Alexis Thompson said she felt the same.

"I wanted to do something to make a difference," Alexis Thompson said. "It was just a question of the military, fire fighting or being an EMT. The way this class is set up kind of helped make my decision."

Once their decision was made both got to work even before the semester started.

"We both started conditioning a while ago," Billy Thompson said. "Once we decided that we were going to go through with this. I'd been going to [the Burleson Recreation Center in Burleson] off and on for the last few years but knew we both needed to be conditioned because we both knew what we were getting ourselves into.

"So we planned ahead to make sure we were definitely in shape for the Saturdays and because we knew the boot camp part was coming up and it was going to be hard. We knew we were going to be running up stairs, toting gear and wearing tanks, going through the burn house and going to be stressed. For me, I wanted to make really sure because I knew I was going to be going up against a bunch of younger kids. But, because we started conditioning early on, we both got through everything fine."

The hands-on training covers multiple aspects including the two-story burn house in which students run drills in full bunker gear in the dark to locate victims and extinguish fires.

"I was a little nervous at first the first time through," Alexis Thompson said. "But, once you get in there, it's not as bad as it looks from outside. We've been trained and know what we're doing and so you concentrate on doing your job once you're in there."

Both admit that spraying fire hoses while knocking out blazing hay bales is a lot of fun too.

As is the panoramic Cleburne view from atop the fire tower.

"It's a lot of work going up and down those stairs, but it's pretty cool and feels a lot different once you're up on top there," Billy Thompson said. "We rappelled out of it. That was fun. Coming out of the window was the hard part but after that we were good."

Billy Thompson said he's proud of his daughter but also realizes fire fighting is a dangerous business.

"She's my daughter after all so I think about that definitely, yeah," Billy Thompson said. "But, she never struggled with any part of the class. Everything has been about safety and looking out for each other. Everything's based on teamwork, looking out for each other and not leaving anyone behind so that makes me feel better.

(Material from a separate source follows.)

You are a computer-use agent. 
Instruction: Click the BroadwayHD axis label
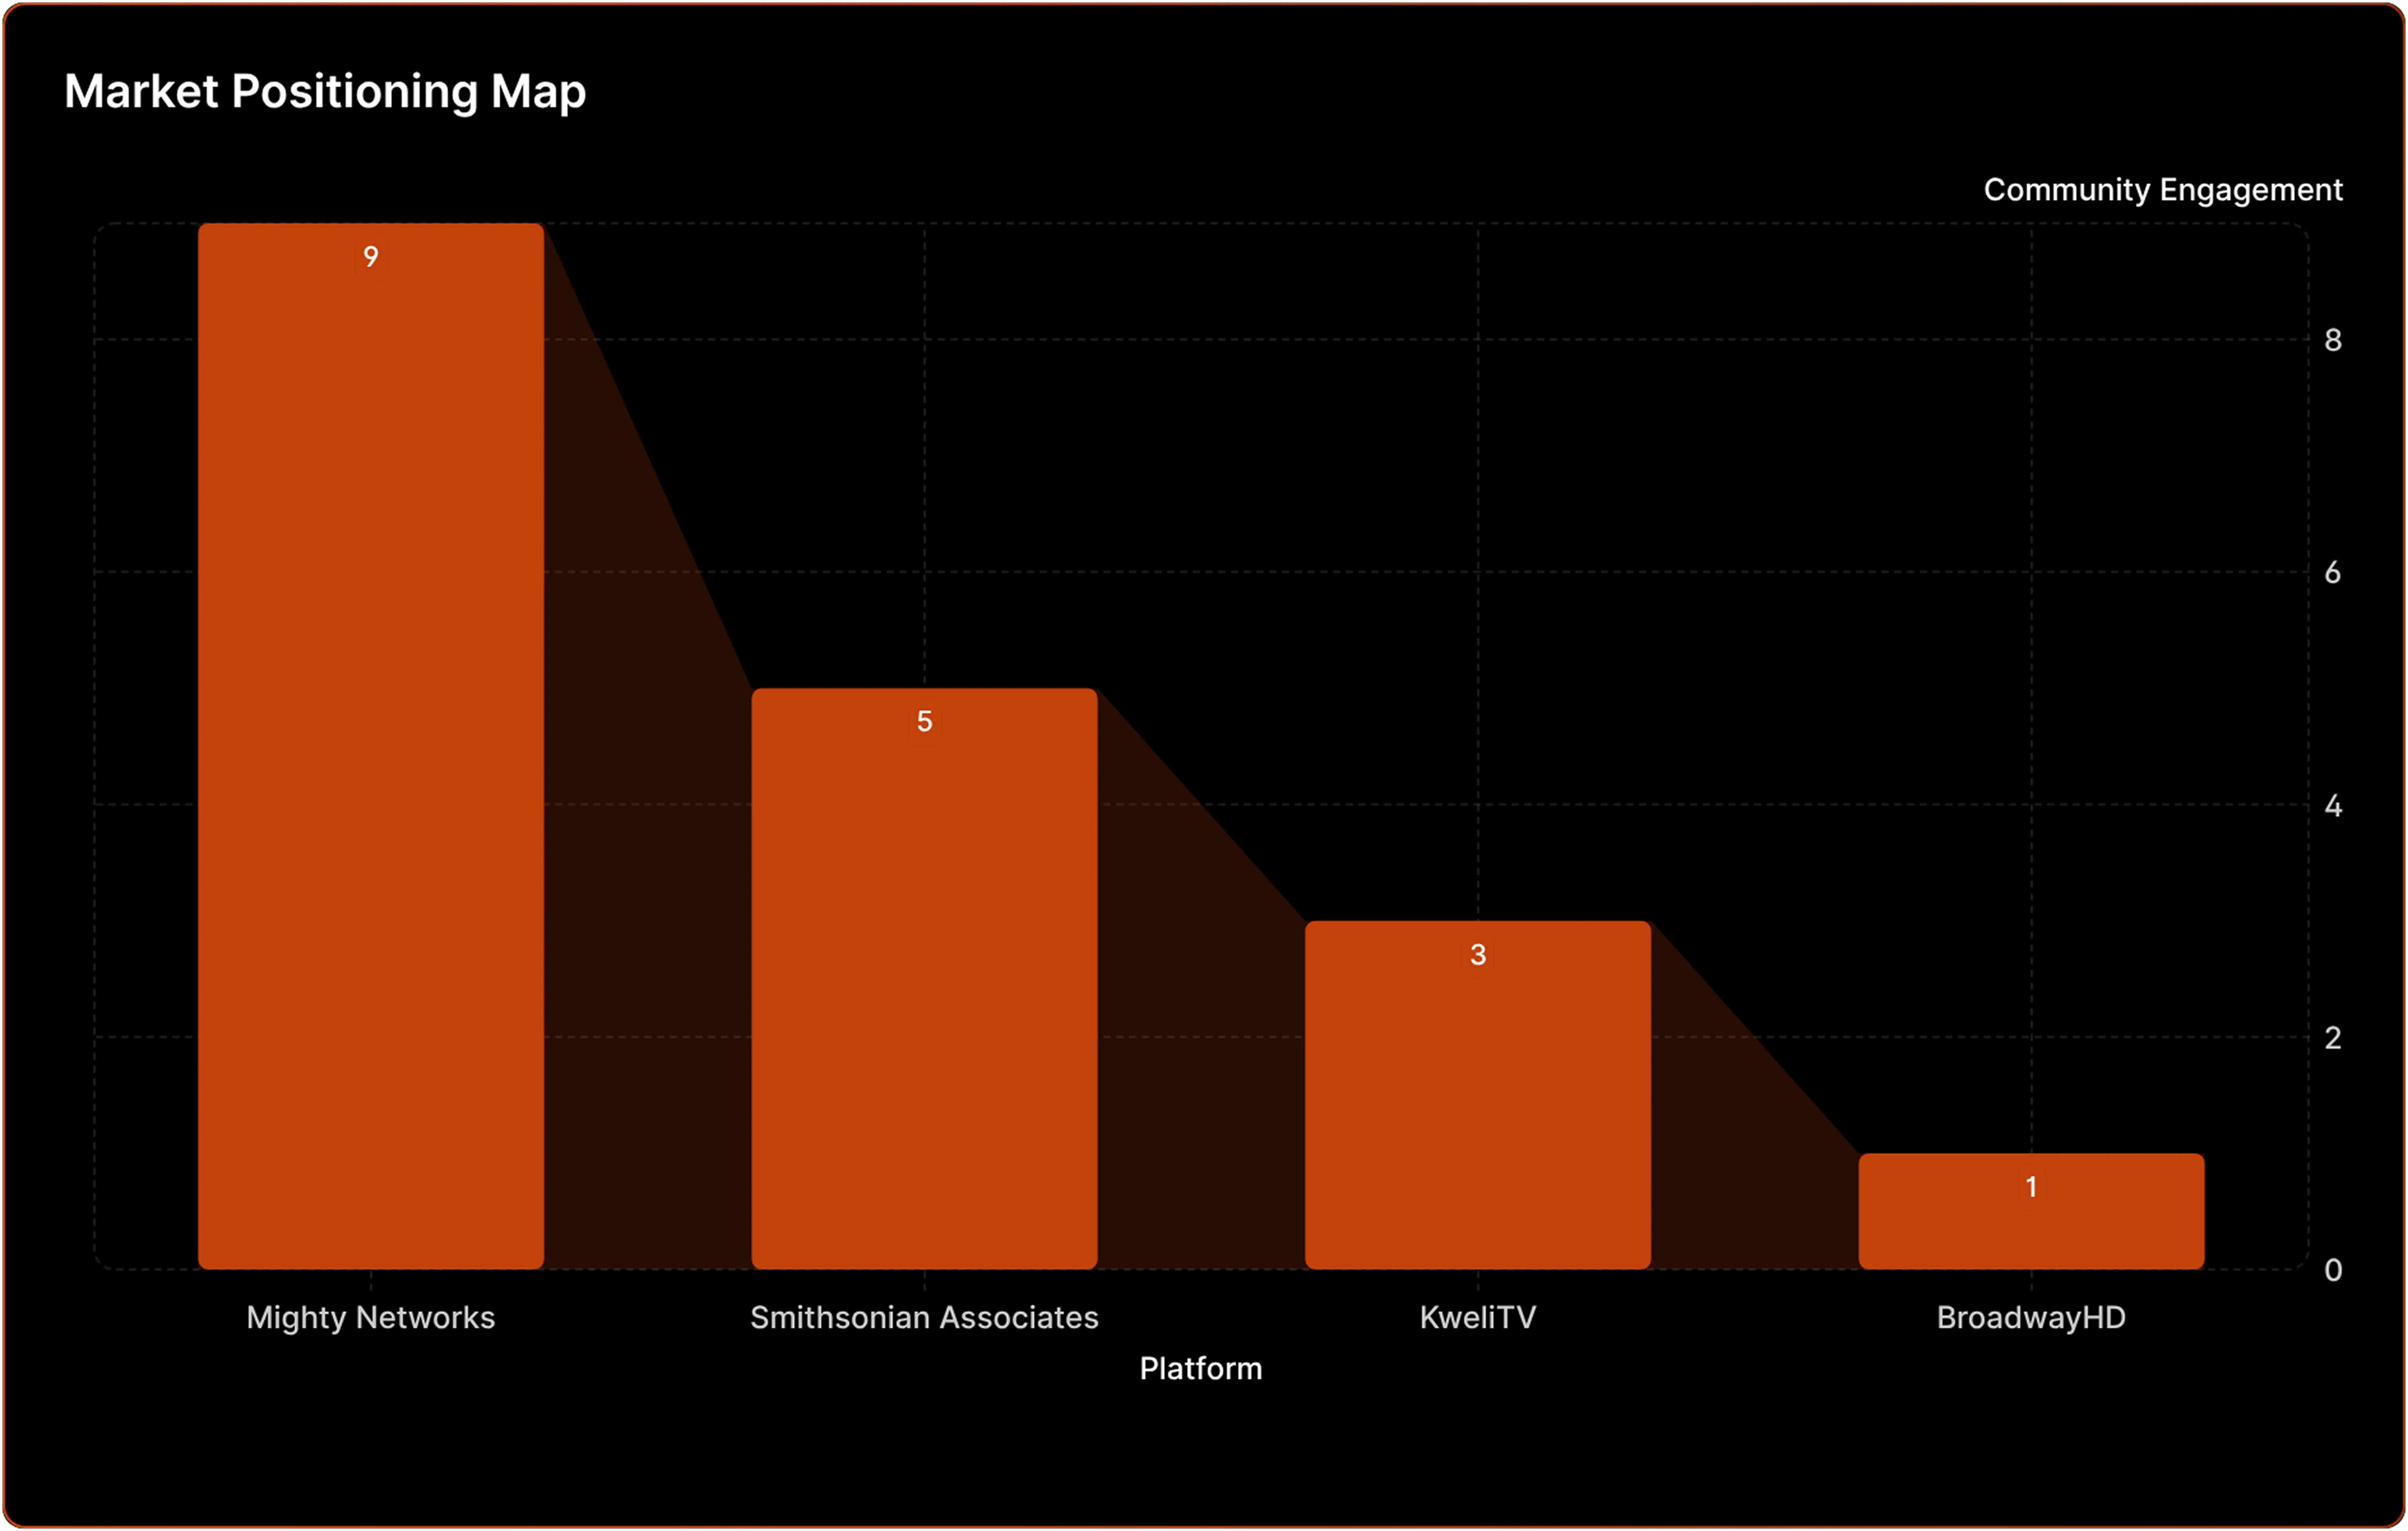coord(2031,1317)
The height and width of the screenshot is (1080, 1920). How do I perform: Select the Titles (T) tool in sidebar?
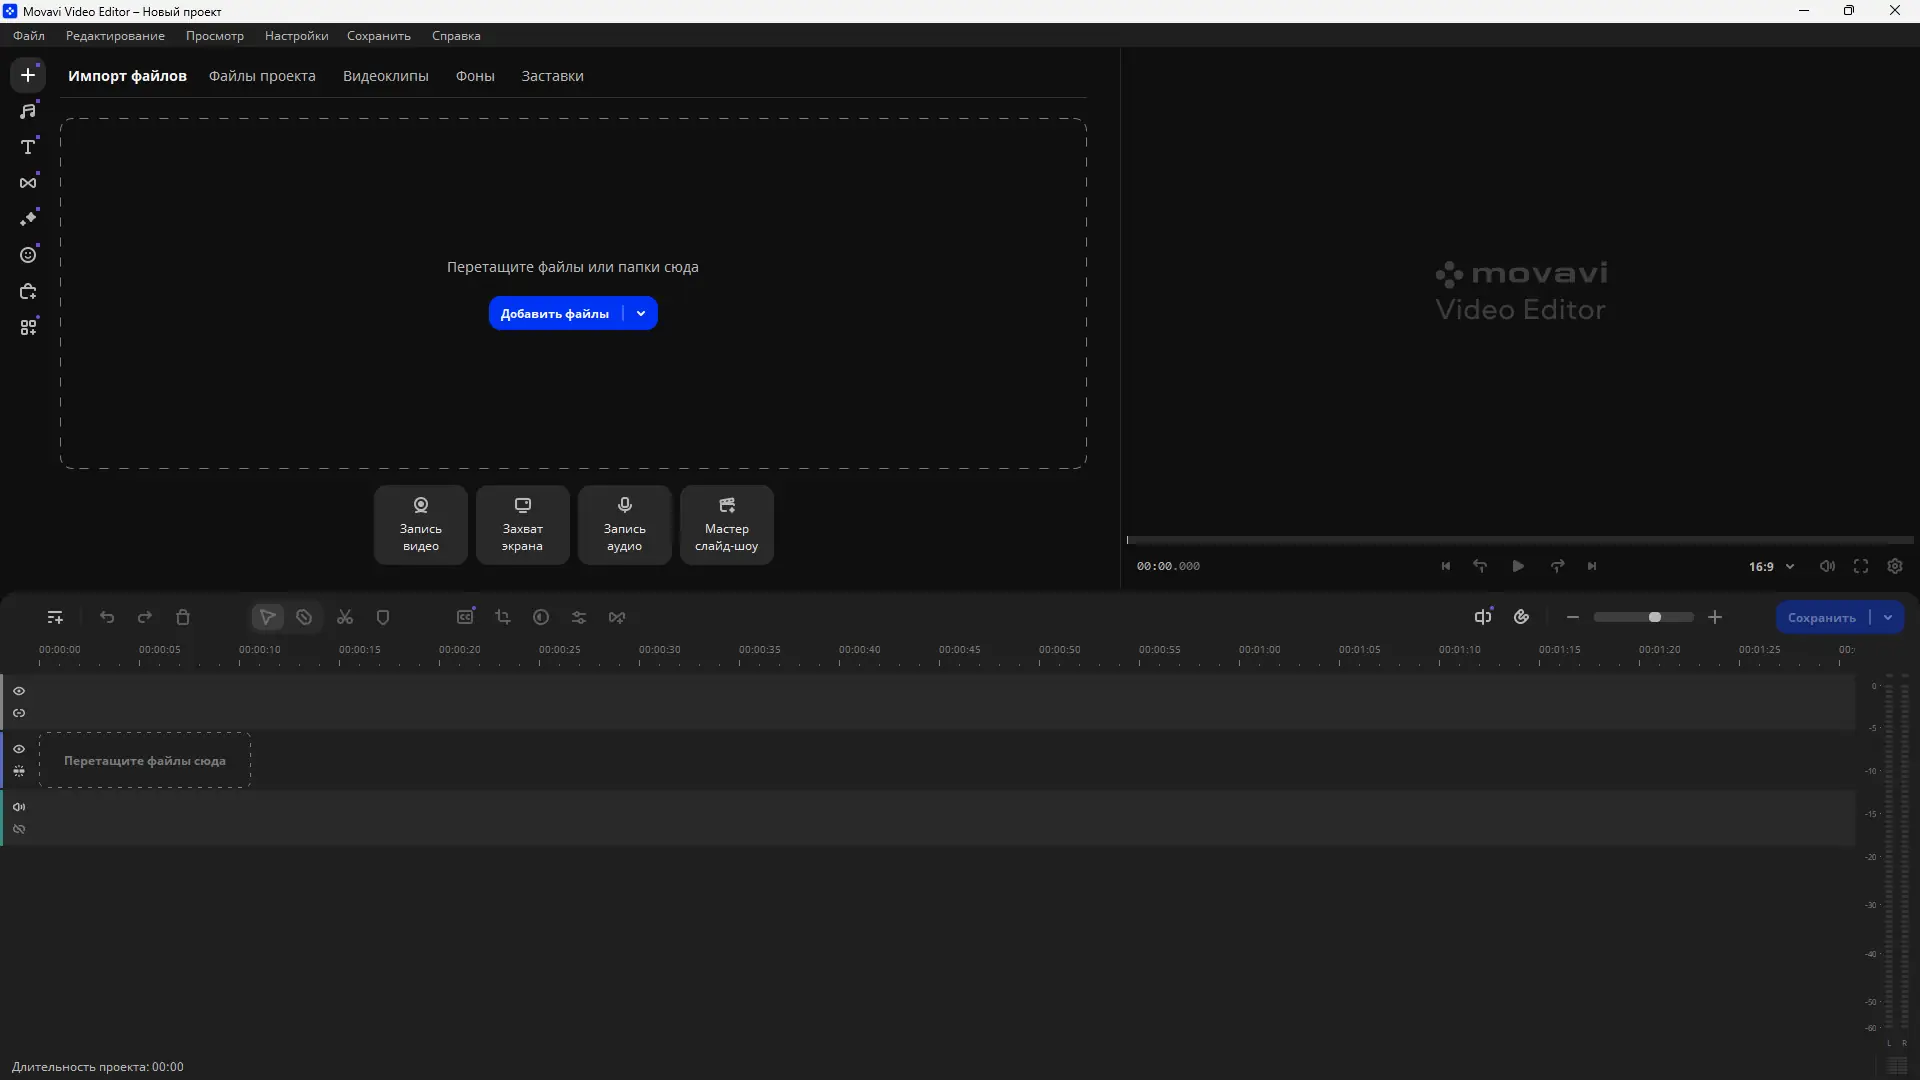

"Her mom was worried for both of us but more her because it's fire and the industry is predominantly men. But more and more women are coming into it, more now than you used to see."

Both now look forward to taking the state certification test.

"I'm starting EMT classes soon at Hill College," Alexis Thompson said. "Then figure out whether I want to go more the EMT or fire route."

Billy Thompson said he hopes join a volunteer department initially.

"For me, being past the civil service age, which is 37 I think, I would be limited without additional EMT or paramedic training," Billy Thompson said. "So where I'll be looking at volunteer departments she'll be looking at full-time departments."

Billy Thompson said he's taken classes here and there for several years at Hill College and is on the cusp of earning his general studies associate's degree. Thompson said he plans to take EMT classes and maybe pursue a degree at a 4-year university.

"I'm thinking also of taking classes for an associates in fire technology," Billy Thompson said. "At my age it's probably smart to go the inspection route and get certified as a fire inspector. So I think that's the route I'll probably take."

Thompson joked that he's going to be 47 or whatever age anyway so he might as well do something he loves.

Matthews said the same in as much.

"It's funny cause in 2019 we got a new vice president at Hill College," Matthews said. "We were touring the school and someone told me I'd been here 20 years. 'I don't think so,' I said. But he said, 'Well, this plaque says 1999 and it has your name on it.' So I guess I have. Time flies."

Matthews encouraged anyone interested in becoming a firefighter to visit Hill College's website to learn more about the course.

"We start our next semester in fall, Aug. 24," Matthews said. "We don't do summer because we'd have to be in the burn house in August and that building does not lose heat in the summer."